Despite how relentlessly I have tried to deny them, handicaps are what make me human.

Kate Nelson

Windshield. That’s the term I thought those fake-friendly meteorologists were using during the frigid winter mornings of my youth. These mornings were generally spent darting in and out of the kitchen, willing the name of my elementary school to scroll along the bottom edge of the television screen along with the rest of that day’s cancellations.

A windshield of say, 24 degrees below zero meant that when a responsible, legal adult (such as one of my parents) was driving at the responsible, legal speed limit of 55, the wind rushing upon the glass barrier before us would be precisely that temperature.

It never occurred to me to wonder why people would care about the temperature of the air hitting a windshield. Then again, it never occurred to me to listen more closely to hear that WDAZ regular John Wheeler was actually saying “wind chill.”

I recognized the error in this belief shortly after coming to college. That’s right, college.

While most of these literal misinterpretations – at least those of which I am aware – have melted away over the years, there remain some things I still cannot seem to get right.

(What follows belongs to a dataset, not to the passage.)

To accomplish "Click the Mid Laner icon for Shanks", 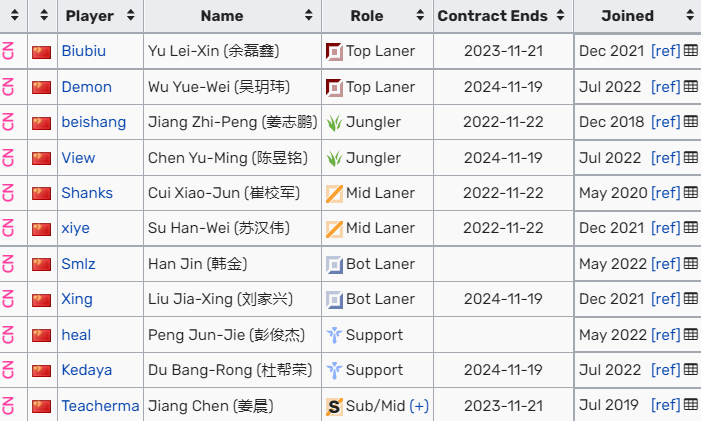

For instance, if a particular gene accounts for a person’s estimation skills, there seems to have been breakdown somewhere in my DNA. Whether we’re guessing distance, quantity, age or time, my talents are more along the lines of a lack thereof.

Secondly, I have somehow mastered the art of inappropriate interruption to the extent that people don’t seem to realize it’s rude. The biggest downfall is that my likeliness to cut in is directly proportionate to the authoritative status of my conversation mate or the importance of the discussion.

And, alas, my once-uncanny math skills went right out the window when – well, I can’t pinpoint an exact date.

So how does my inability to successfully guesstimate the number of jelly beans in a jar affect you? Well, it has been a winding road to this point, but I am finally coming to terms with some of these inabilities. And not with the lofty hope some motivational speaker would like to have instilled in me, such as bettering myself.

Rather than trying to hone these skills, I have decided to own up to them. They’re mine; they’re me. Despite how relentlessly I have tried to deny them, these handicaps are what make me human, what make me relatable and what make people care.

Perfection is a number of things: dreamy, enviable, even mind-boggling. Then again, it is also a handful of others: intimidating, staunch, boring. I bet it gets awfully lonely, too, what with never having to ask for a helping hand or for some friendly reassurance.

Self-forgiving, but not necessarily forgetting, is vital for self-preservation. It is likely a good step toward becoming more accepting of others and, of course, the many quirks that accompany them.

While I might not be the estimation expert called upon in a global emergency, I’ll have a hell of a lot more stories to tell than the person who gets it just right every time, especially when it comes to windshields.